Mr Biden could help. The $20 bn he has pledged to raise for the Amazon could be made conditional on Brazil meeting environmental goals. So could Brazil's request to join the oecd, a club of mostly rich countries. In the past, Brazil has stymied the creation of a global carbon market by insisting that credits it sells to other countries should also count as its own emissions reductions. Such double-counting would result in a smaller cut overall. A push from the Biden administration to reject this double-counting, if successful, could boost conservation in the Amazon.
Off the record, however, many ceos admit to being more anxious than they have let on. A deal with the Biden administration "is our only hope" of avoiding trade barriers and further reputational damage, says one. Both the eu and Britain are considering laws to punish companies that import products tied to deforestation and banks that fund them. The Democrat-controlled us Congress might follow suit if diplomacy fails, which could provoke Mr Bolsonaro to greater recalcitrance. A deal will only work if he can call it a victory.
The most effective way to do this would be to get farmers on board. Agriculture generates a fifth of Brazil's GDP and roughly half its exports. But whereas multinationals such as jbs, the world's largest meat producer, and Cargill, a food-trader, have joined the Concertação, Amazonian farmers are noticeably absent. They are sick of being blamed for deforestation, and of unmet promises of cash for conservation. They think environmentalists' demand for "zero deforestation" is unreasonable. (Brazil's forest code permits farmers in the Amazon to clear trees from 20% of their land.) "Whoever wants to help Brazil should start by respecting the law, including the right to deforest," says Caio Penido, a beef lobbyist.
The biggest challenge for a us-sponsored Amazon deal would be enforcement. Norway and Germany froze their donations to the Amazon Fund in 2019 after losing faith in Mr Bolsonaro. He and Mr Biden are likely to disagree about how a new fund should be spent.

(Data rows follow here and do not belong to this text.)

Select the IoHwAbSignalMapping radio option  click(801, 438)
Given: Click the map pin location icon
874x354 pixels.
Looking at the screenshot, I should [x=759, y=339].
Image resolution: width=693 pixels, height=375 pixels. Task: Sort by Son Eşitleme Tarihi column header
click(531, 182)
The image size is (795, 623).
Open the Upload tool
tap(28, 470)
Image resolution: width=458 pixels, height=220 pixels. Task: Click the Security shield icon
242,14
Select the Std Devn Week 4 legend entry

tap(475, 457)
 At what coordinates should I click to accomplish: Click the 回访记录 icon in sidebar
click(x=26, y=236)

The Biden administration will expect progress on reducing deforestation. But Mr Bolsonaro is reluctant to crack down on illegal logging, mining and cattle-ranching; the people who do these things are often his supporters.

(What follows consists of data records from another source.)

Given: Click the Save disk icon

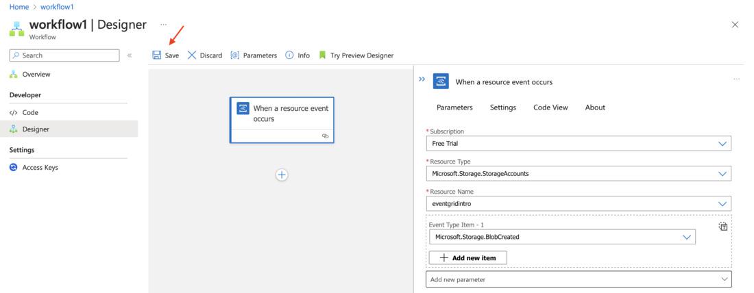Looking at the screenshot, I should point(157,55).
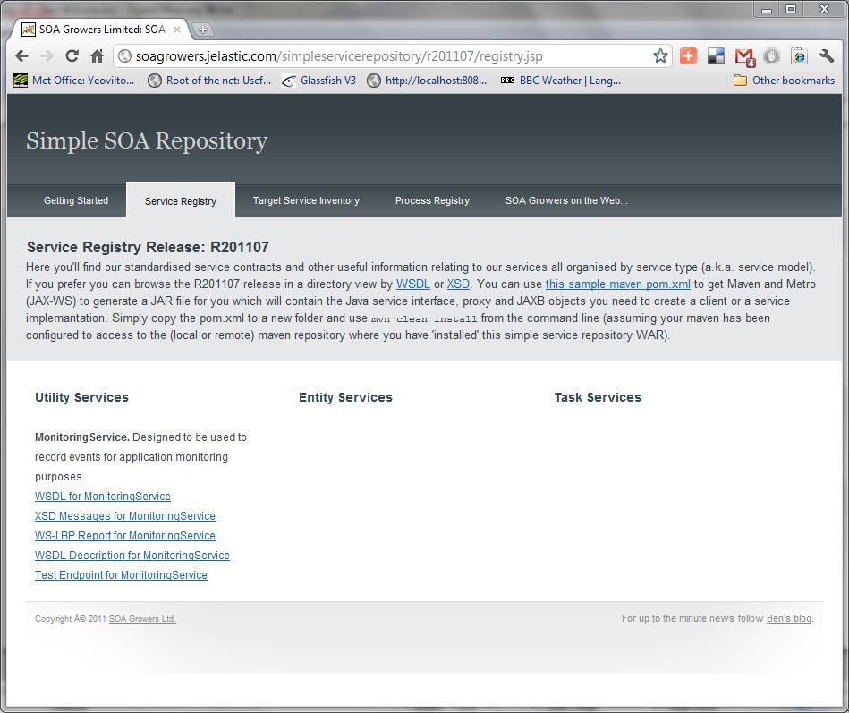Click the back navigation arrow

(x=21, y=55)
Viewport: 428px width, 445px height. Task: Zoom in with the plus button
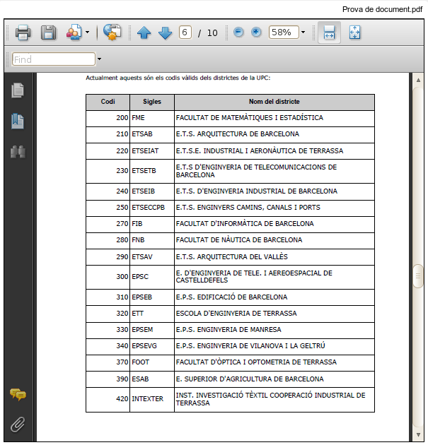pos(256,32)
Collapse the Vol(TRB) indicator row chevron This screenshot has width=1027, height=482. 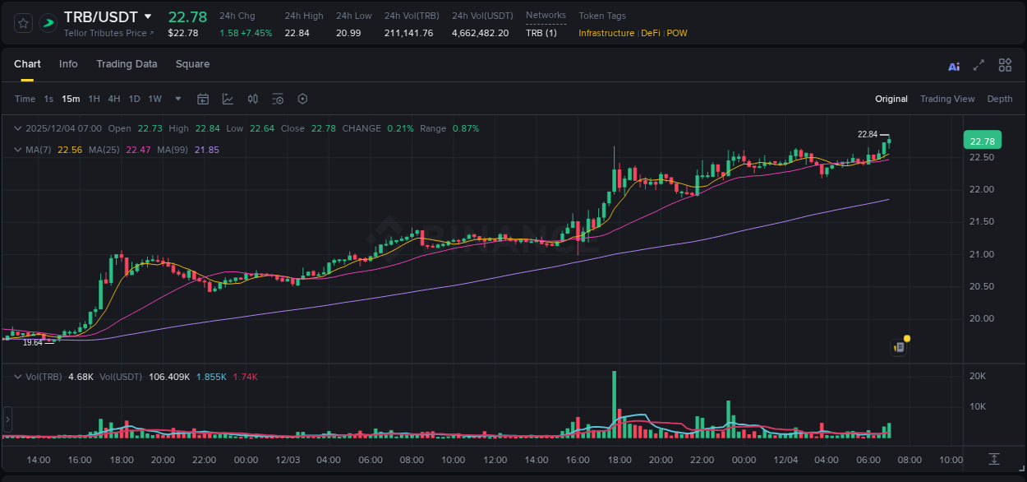(18, 376)
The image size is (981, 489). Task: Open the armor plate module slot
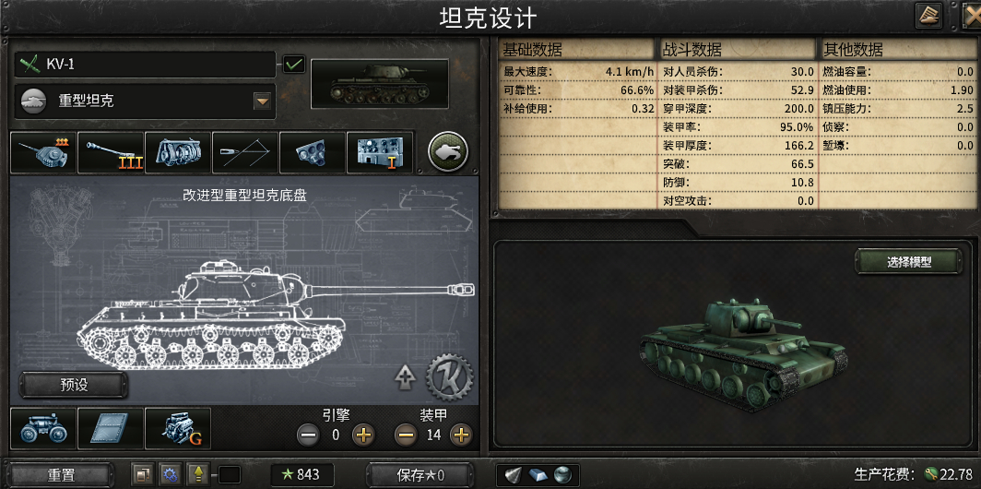point(111,428)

Mr Biden appears more worried about climate change than his predecessors were. Mr Kerry is the first climate tsar to sit on the national security council. Even so, should Brazil fail to meet its targets, Mr Biden has few diplomatic sticks with which to whack Mr Bolsonaro. He will be wary of isolating such a big ally as Brazil. Bilateral trade is $100 bn a year; military cooperation is growing. Sanctions, if imposed, might not work. The biggest buyer of Brazilian beef and soyabeans, both of which are sometimes raised on deforested land, is not the United States but China.
If Mr Bolsonaro proves intransigent, the Biden administration could work with states in the Amazon instead. The government of Mato Grosso has tried to reduce tree loss by encouraging farmers to join an environmental registry. It is also experimenting with paying farmers to clear less than 20% of their land. But bureaucracy and distrust among farmers have meant that the state has only processed permits for roughly 8% of its farmland. Creating a sustainable economy for the Amazon will take more than paying farmers not to destroy the forest, says Denis Minev of Bemol, the region's largest department store. He wants American cash to support research into how Brazil can make money from the Amazon's biodiversity.
In April Mr Biden will host the Earth Day summit to persuade world leaders to strengthen their green commitments in the lead-up to the un summit in November. Mr Bolsonaro says he will attend. The Wilson Centre, an American think-tank with ties to Brazil, has started bringing the wonks from each country together. Mr Kerry is aware of their proposals, says a diplomat. The real test will come once they reach Mr Bolsonaro.